# Task to complete
Switch every "icon" in the records to "symbol" and write the records out again with nothing else changed, leaving the pictures out.

Data items
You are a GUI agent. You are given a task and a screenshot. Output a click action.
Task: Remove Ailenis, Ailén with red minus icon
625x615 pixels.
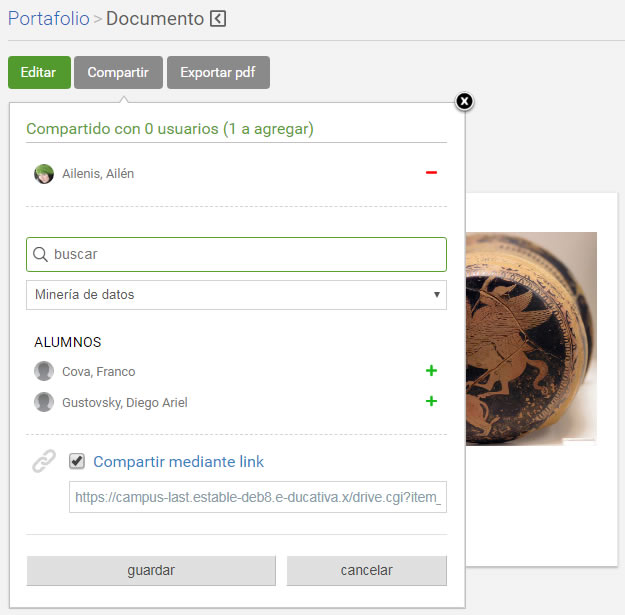coord(431,173)
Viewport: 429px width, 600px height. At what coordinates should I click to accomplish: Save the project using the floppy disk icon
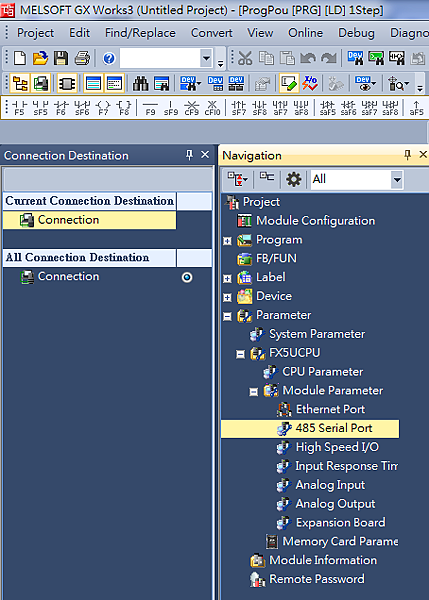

# Problem solution
You are a GUI agent. You are given a task and a screenshot. Output a click action.
Task: Remove Ailenis, Ailén with red minus symbol
625x615 pixels.
coord(431,173)
Viewport: 429px width, 600px height. At what coordinates should I click to accomplish: Save the project using the floppy disk symbol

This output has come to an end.